● **Task statement**
Extract every item below and reproduce each of its lines without any change.

● **Record list**
·····
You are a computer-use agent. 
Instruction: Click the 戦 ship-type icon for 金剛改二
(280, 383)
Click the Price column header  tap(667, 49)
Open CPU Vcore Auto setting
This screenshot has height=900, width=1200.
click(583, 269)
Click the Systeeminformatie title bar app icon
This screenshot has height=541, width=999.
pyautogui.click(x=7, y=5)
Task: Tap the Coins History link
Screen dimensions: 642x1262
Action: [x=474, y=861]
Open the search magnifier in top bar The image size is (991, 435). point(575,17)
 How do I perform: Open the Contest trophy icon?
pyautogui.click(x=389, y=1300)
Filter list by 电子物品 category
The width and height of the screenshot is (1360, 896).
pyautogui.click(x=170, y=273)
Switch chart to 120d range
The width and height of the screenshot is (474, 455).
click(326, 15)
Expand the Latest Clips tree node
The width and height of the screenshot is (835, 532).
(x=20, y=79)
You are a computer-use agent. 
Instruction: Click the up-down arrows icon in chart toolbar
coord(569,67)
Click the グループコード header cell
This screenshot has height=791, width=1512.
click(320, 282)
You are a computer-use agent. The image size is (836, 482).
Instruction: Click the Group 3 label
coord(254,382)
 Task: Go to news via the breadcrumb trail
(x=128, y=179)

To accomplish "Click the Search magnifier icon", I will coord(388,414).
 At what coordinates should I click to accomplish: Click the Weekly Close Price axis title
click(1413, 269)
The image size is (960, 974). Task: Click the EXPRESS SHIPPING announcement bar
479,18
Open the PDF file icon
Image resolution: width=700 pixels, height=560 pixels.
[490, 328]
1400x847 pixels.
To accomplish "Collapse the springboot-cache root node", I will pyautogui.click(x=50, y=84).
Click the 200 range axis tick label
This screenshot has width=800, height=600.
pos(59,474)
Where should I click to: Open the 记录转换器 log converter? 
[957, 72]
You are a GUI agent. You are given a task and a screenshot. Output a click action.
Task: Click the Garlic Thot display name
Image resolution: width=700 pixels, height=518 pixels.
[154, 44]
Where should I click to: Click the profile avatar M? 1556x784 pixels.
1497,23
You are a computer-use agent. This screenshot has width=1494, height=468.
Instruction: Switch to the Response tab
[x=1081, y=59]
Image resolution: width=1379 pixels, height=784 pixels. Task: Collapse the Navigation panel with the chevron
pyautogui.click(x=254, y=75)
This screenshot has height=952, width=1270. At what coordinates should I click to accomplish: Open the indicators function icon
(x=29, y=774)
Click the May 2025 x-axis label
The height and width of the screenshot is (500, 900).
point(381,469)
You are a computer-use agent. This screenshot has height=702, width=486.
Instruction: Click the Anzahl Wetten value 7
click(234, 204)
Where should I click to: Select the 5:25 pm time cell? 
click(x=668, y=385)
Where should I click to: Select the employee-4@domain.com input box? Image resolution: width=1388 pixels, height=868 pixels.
·····
● **Answer for this exercise**
You are a computer-use agent. 
Instruction: Click the 戦 ship-type icon for 金剛改二
(280, 383)
Click the Price column header  tap(667, 49)
Open CPU Vcore Auto setting
This screenshot has height=900, width=1200.
click(583, 269)
Click the Systeeminformatie title bar app icon
This screenshot has height=541, width=999.
pyautogui.click(x=7, y=5)
Task: Tap the Coins History link
Screen dimensions: 642x1262
Action: [x=474, y=861]
Open the search magnifier in top bar The image size is (991, 435). point(575,17)
 How do I perform: Open the Contest trophy icon?
pyautogui.click(x=389, y=1300)
Filter list by 电子物品 category
The width and height of the screenshot is (1360, 896).
pyautogui.click(x=170, y=273)
Switch chart to 120d range
The width and height of the screenshot is (474, 455).
click(326, 15)
Expand the Latest Clips tree node
The width and height of the screenshot is (835, 532).
(x=20, y=79)
You are a computer-use agent. 
Instruction: Click the up-down arrows icon in chart toolbar
coord(569,67)
Click the グループコード header cell
This screenshot has height=791, width=1512.
click(320, 282)
You are a computer-use agent. The image size is (836, 482).
Instruction: Click the Group 3 label
coord(254,382)
 Task: Go to news via the breadcrumb trail
(x=128, y=179)

To accomplish "Click the Search magnifier icon", I will coord(388,414).
 At what coordinates should I click to accomplish: Click the Weekly Close Price axis title
click(1413, 269)
The image size is (960, 974). Task: Click the EXPRESS SHIPPING announcement bar
479,18
Open the PDF file icon
Image resolution: width=700 pixels, height=560 pixels.
[490, 328]
1400x847 pixels.
To accomplish "Collapse the springboot-cache root node", I will pyautogui.click(x=50, y=84).
Click the 200 range axis tick label
This screenshot has width=800, height=600.
pos(59,474)
Where should I click to: Open the 记录转换器 log converter? 
[957, 72]
You are a GUI agent. You are given a task and a screenshot. Output a click action.
Task: Click the Garlic Thot display name
Image resolution: width=700 pixels, height=518 pixels.
[154, 44]
Where should I click to: Click the profile avatar M? 1556x784 pixels.
1497,23
You are a computer-use agent. This screenshot has width=1494, height=468.
Instruction: Switch to the Response tab
[x=1081, y=59]
Image resolution: width=1379 pixels, height=784 pixels. Task: Collapse the Navigation panel with the chevron
pyautogui.click(x=254, y=75)
This screenshot has height=952, width=1270. At what coordinates should I click to accomplish: Open the indicators function icon
(x=29, y=774)
Click the May 2025 x-axis label
The height and width of the screenshot is (500, 900).
point(381,469)
You are a computer-use agent. This screenshot has height=702, width=486.
Instruction: Click the Anzahl Wetten value 7
click(234, 204)
Where should I click to: Select the 5:25 pm time cell? 
click(x=668, y=385)
Where should I click to: Select the employee-4@domain.com input box? Image resolution: width=1388 pixels, height=868 pixels.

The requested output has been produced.